Der Sklavenwurm mit Halsband und Leine

Im Nachgespräch einer sehr schönen Session, fragte mich die Herrin, ob ich Sie auf eine SM Party begleiten möchte.

Natürlich sagte ich sofort ja und freute mich sehr darauf. Zum vereinbarten Termin holte ich Sie zu Hause ab. Ich klingelte, die Tür öffnete sich und Herrin Dolora stand in einem sehr schönen Lederoutfit vor mir.

Schon kam der Befehl, begrüße deine Herrin. Ich kniete mich vor ihr und küsse ihre schönen Stiefel. Sofort legte Sie mir Hand, Fußfesseln und das Halsband mit Leine an. Die Fahrt zur Party war schon lustig, wo die Herrin mir einige Regeln zu verstehen gab. Da angekommen, nahm Sie mich an die Leine und ich musste ihr folgen. Herrin Dolora war schon öfters auf SM Party.

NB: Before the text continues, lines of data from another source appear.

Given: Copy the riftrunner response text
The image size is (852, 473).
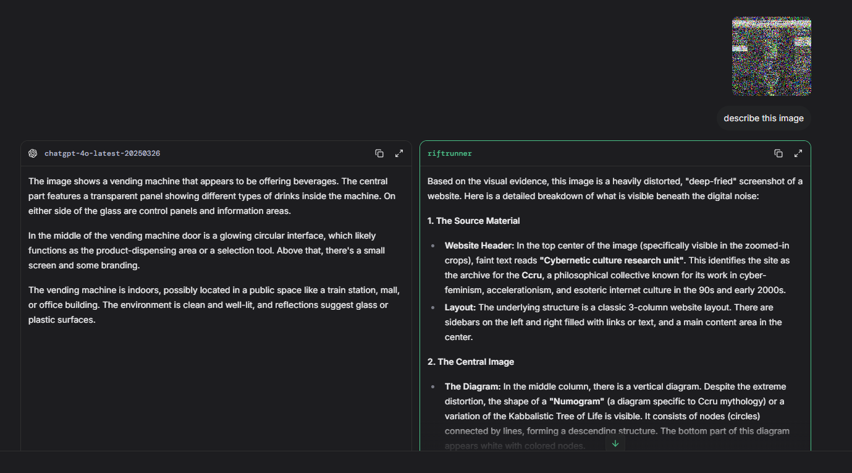Looking at the screenshot, I should point(778,153).
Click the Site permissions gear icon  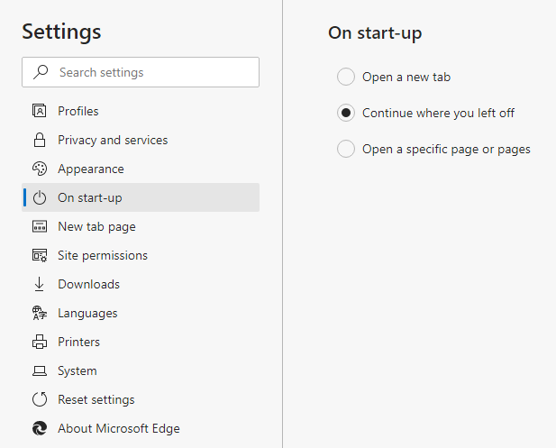(40, 255)
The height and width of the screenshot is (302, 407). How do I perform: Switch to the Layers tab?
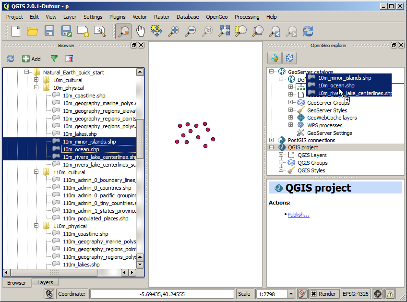(45, 282)
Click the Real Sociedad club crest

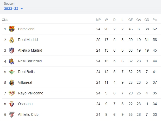click(x=12, y=61)
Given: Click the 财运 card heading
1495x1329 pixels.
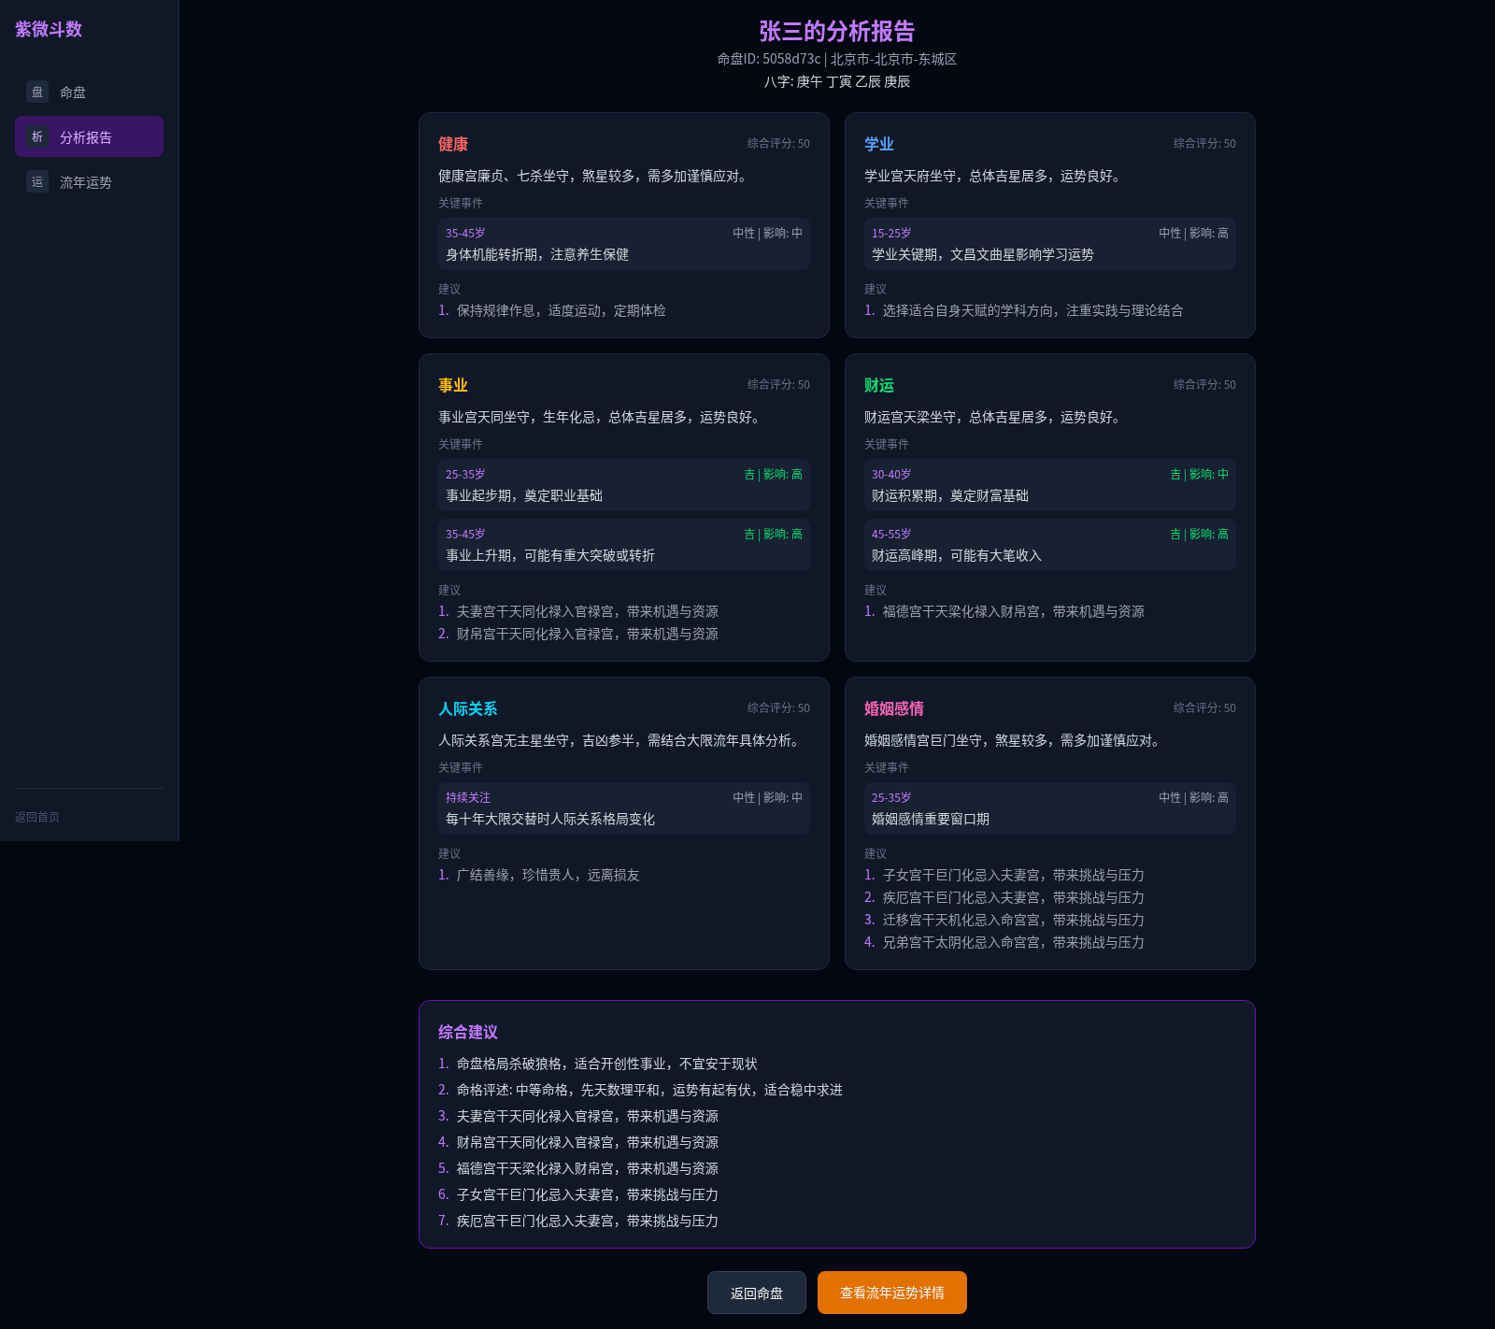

Wie besichtigten die Räume die sehr schöne Eingerichtet waren. Da Herrin Dolora auch andere Herrinnen kannte, begrüßten Sie sich und stellte mich als ihren leibeigenen Sklavenwurm vor. Nach der Begrüßung musste ich mich für die Herrin um ein Getränk kümmern und wir gingen gemeinsam zum Buffet. Ich legte ihr die gewünschten Häppchen auf ihren Teller und gingen zum Tisch zurück. Dann kniete ich mich neben ihren Stuhl. Sie ließ ab und an Reste fallen, die ich vom Boden aufnehmen durfte.

Nun hatte Herrin Dolora Lust zum Spielen und so gingen wir in einen Raum wo Sie mich im Stehkäfig fixierte. Die Tür ließ Sie offen und verließ den Raum. Somit hat Herrin Dolora mich öffentlichen zur Schau gestellt, wo auch andere Herrinnen, in Abwesenheit von Herrin Dolora mit mir spielen konnten. Was mir sehr gefiel. Nach einiger Zeit, betrat Herrin Dolora den Raum, löst die Hand und Fußfesseln. Im Raum stand noch ein Bock wo ich mich hinbegeben musste und wurde wieder fixiert.

So war ich Ihr wieder wehrlos ausgeliefert was ich sehr mag und Herrin Dolora ließ ihre Hand auf meinem Sklavenarsch tanzen. Danach folgen Peitsche, Pattel und Gerde. Auch bei diesen Spiel schauten andere Herrinnen und Sklaven zu. Als das Wort,, Gnade “ von mir fiel, ließ Sie von mir ab und streichelte meinen Geröteten Sklavenarsch. Sie löste die Fesseln vom Bock und ich musste mich vor ihr knien. Nun durfte ich es mir machen und mich auf Ihre schönen Stiefel Erleichtern. Was ich sehr gerne mache und die Stiefel dann sauber lecken und küssen muß.
So verging der Abend und die Zeit sehr schnell und ich brachte Herrin Dolora wieder Heim.

Im Auto auf der Heimfahrt, sagte Sie zu mir das Sie noch eine Überraschung für mich hat. Bei Ihr angekommen, führt Sie mich in ihren Kerker und öffnet die Zellentür. So musste ich mich auf die Peitsche legen wo mich Herrin Dolora mit Ketten gefesselt und fixiert hat. Die Tür schloss sich und das Licht ging aus. Alles in allem war es ein sehr schöner Abend für uns und der Höhepunkt für mich in der Gefängniszelle zu Übernachten. Es war ein sehr schönes Erlebnis für mich, wofür ich mich bei Herrin Dolora bedanke und in Gedanken ihre schönen Stiefel küsse.